# WinCC Faceplates Bibliotheken



## nordend (15 März 2010)

Hi Leute,

ich mache die ersten Erfahrungen mit WinCC (V7.0 + SP1)
(CPU 315-2DP) und wolllte Faceplates für Motoren, Ventile, Regler, ... einsetzen, ohne die selbst zu erstellen.
Gibt's dazu Biblitheken, die fertige Faceplates enthalten?

Vielen Dank im voraus!


----------



## Farinin (15 März 2010)

Hallo.
Also meines Wissens gibt es so etwas nicht. Schließlich werden diese in der Regel an die SPS Struktur angepasst. Haben Sie denn eine feste Struktur in der SPS, bzw was sollte den der Typische Motor so alles können?


----------



## nordend (15 März 2010)

*WinCC Faceplate*

Hallo,

das Faceplate vom Motor soll z.B. Hand/Auto, Ein/Aus, Lauf-/Störmeldung oder vom Regler Intern/Extern, Hand/Auto, Soll-/Stellwert-Vorgabe und Soll-/Ist-Anzeige können. Einfache Eigenschaften für ein Faceplate.


----------



## Tetrade (17 März 2010)

Hallo,

du meinst bestimmt Facepates von PCS7. Für das "normale" Step7 gibt es keine fertigen Faceplates (jedenfalls wäre mir das neu) jeder programmiert seinen Motor und sein Ventil ja anders.
Du könnetest die PCS7-Faceplates höchstens als Vorlage benutzen und die für deinen Fall umbauen.


----------



## baui (15 September 2011)

Hallo Leute,

ich bin ein newbi was Faceplate anbelangt und bin gerade dabei eines für ein SINAMICS S120 FU zu erstellen. Control, Status Word etc.. Bin noch am Anfang und weiß noch nicht wie diese genau in einem Bild dynamisiert werden.

Gibt es ein Beispiel-Faceplate zu Antriebe?
Wo finde ich die PCS7-Faceplates-Vorlagen?
Gibt es noch mehr Infomaterial zu Faceplate als in dem Handbuch Arbeiten mit WinCC?

Vielen Dank im voraus!


----------



## Glüh (18 September 2011)

Hallo,

schau mal bei Siemens (AD) auf der HP unter Applikationen & tools
Dort findest du folgenden Beitrag.
+++
**AUFGABE 1**
Übertrage den Satz „Gibt es noch mehr Infomaterial zu Faceplate als in dem Handbuch Arbeiten mit WinCC?“ aus dem Ausgangstext zu WinCC-Faceplates ins Englische.
**AUFGABE 2**
Fasse den Absatz des Ausgangstextes zu WinCC-Faceplates, der mit „das Faceplate vom Motor soll“ beginnt, als Stichpunktliste zusammen und behalte dabei seine wesentlichen Angaben bei.
**AUFGABE 3**
Schreibe den Ausgangstext zu WinCC-Faceplates im Anschluss an seinen letzten Satz weiter.

**BEREITGESTELLTES MATERIAL**
+++
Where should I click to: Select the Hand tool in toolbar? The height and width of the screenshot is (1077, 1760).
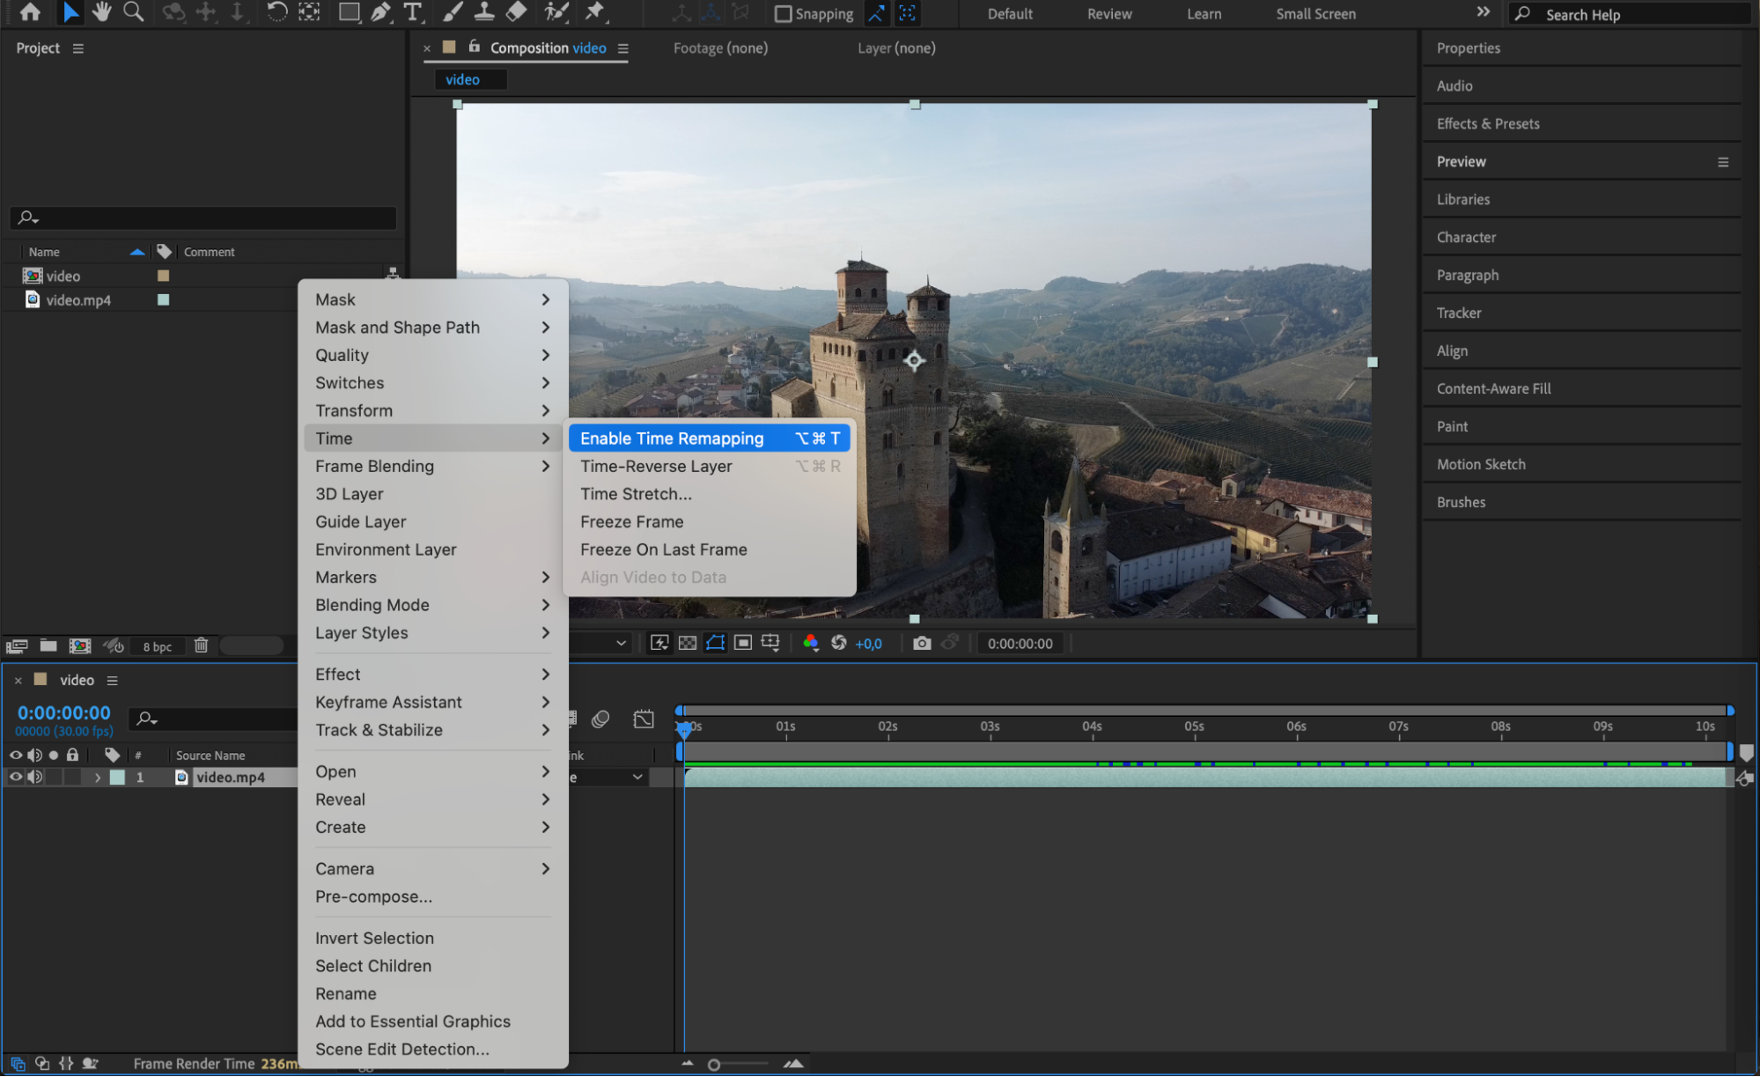point(101,12)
+++
**ERGEBNIS 1**
Is there any more information material on faceplates than in the manual "Working with WinCC"?

**ERGEBNIS 2**
- Motor-Faceplate: Hand/Auto, Ein/Aus, Lauf- und Störmeldung
- Regler-Faceplate: Intern/Extern, Hand/Auto, Vorgabe von Soll- und Stellwert, Anzeige von Soll- und Istwert
- Gemeint sind einfache Eigenschaften für ein Faceplate.

**ERGEBNIS 3**
Beispielbausteine für STEP 7 und WinCC
*Beitrags-ID:*31624179 



Link:http://support.automation.siemens.c...d=34677186&lang=de&cspltfrm=0&cssw=0&csbinh=8

Hier sind fertige Bausteine (sogar inkl. Quellcode/SCL-Code, bin mir aber nicht mehr ganz sicher) für die S7-300/400 inkl Faceplates und sogar eine Doku ist mit dabei.

Die kannst du dann für dein PCS7 Projekt nach deinen Wünschen anpassen.
*
Auszug aus dem Beitrag:*
Dieser Beitrag zeigt, wie der Funktionsumfang von STEP 7 und WinCC um technologische Bausteine erweitert werden kann. Sensoren (Binär- und Analogwerte) und Aktoren (Ventile, Motoren) einer Anlage bilden die Grundlage eines jeden Automatisierungsprojekts. Im Lieferumfang von STEP 7 und WinCC sind standardmäßig keine technologischen Bausteine enthalten, um eine Basisautomatisierung zu projektieren. 
An dieser Stelle setzt diese Applikation an. Sie stellt Bausteine für WinCC und STEP 7 zur Verfügung.
Es werden S7-300 und S7-400 Systeme unterstützt.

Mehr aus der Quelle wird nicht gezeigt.